Scaling long-running autonomous coding
Use of libraries and “from scratch” claims
- Commenters note substantial reliance on existing libraries (e.g., HTML and CSS layout crates), questioning the “from scratch” framing.
- Some say this doesn’t materially reduce the achievement as a demo of what agents can do; others see it as the strongest argument that this is more “glue + wrappers” than a new engine.
Correctness, testing, and verification gaps
- Multiple people highlight that rendering something is easy; doing it fast, correct, and secure is the hard part.
- There’s frustration that the experiment write-up says little about systematic testing: use of web-platform-tests, fuzzing with random pages, crash feedback loops, etc.
- Several predict that as code generation gets cheaper, most effort will shift to specification and automated verification.
Autonomy vs human-guided architecture
- A recurring theme: autonomous agents can write lots of code, but produce incoherent, conceptually weak architectures.

* [Activity list]:
• a. Answer these questions from the summary of comments on autonomous coding, one per line:
(i) What examples of existing libraries does it give?
(ii) As code generation gets cheaper, where do several commenters predict most effort will shift?
(iii) According to the recurring theme, what kind of architectures do autonomous agents produce?
• b. Extend the summary of comments on autonomous coding, starting right after its last point.

* [The data]:

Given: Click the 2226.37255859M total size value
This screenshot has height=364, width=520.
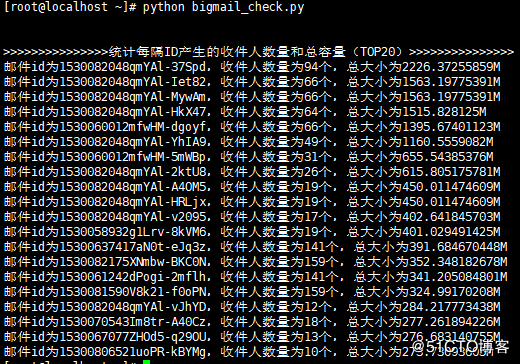Looking at the screenshot, I should (451, 67).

* [Expected responses]:
• a.
(i) HTML and CSS layout crates.
(ii) To specification and automated verification.
(iii) Incoherent, conceptually weak architectures.

• b.
- A browser engineer dissects subsystems (e.g., IndexedDB) and argues the design can’t evolve into a real multi-process engine; shared
Arc<Mutex<...>>state and odd rendering loops are cited as examples that diverge from web standards. - Proposed alternative: humans define architecture and constraints, agents handle implementation details within modular, human-reviewed loops—more like a traditional open-source project.
Maintainability and lifecycle concerns
- Several report AI-generated repos full of duplication and brittle quick fixes; maintainability is an open question, especially beyond a few months.
- Some speculate that future, better models might “clean up” older slop; others counter that current outputs are essentially throwaway.
- Questions are raised about how “autonomous” the week-long run really was and what human interventions occurred.
Browser as benchmark vs real-world relevance
- One side: browsers are among the most complex software systems; even partial success is a strong capability signal.
- Other side: this is an unusually favorable domain—clear specs, exhaustive tests, reference implementations, decomposable components, and models already trained on many browsers. Most real-world problems lack these properties.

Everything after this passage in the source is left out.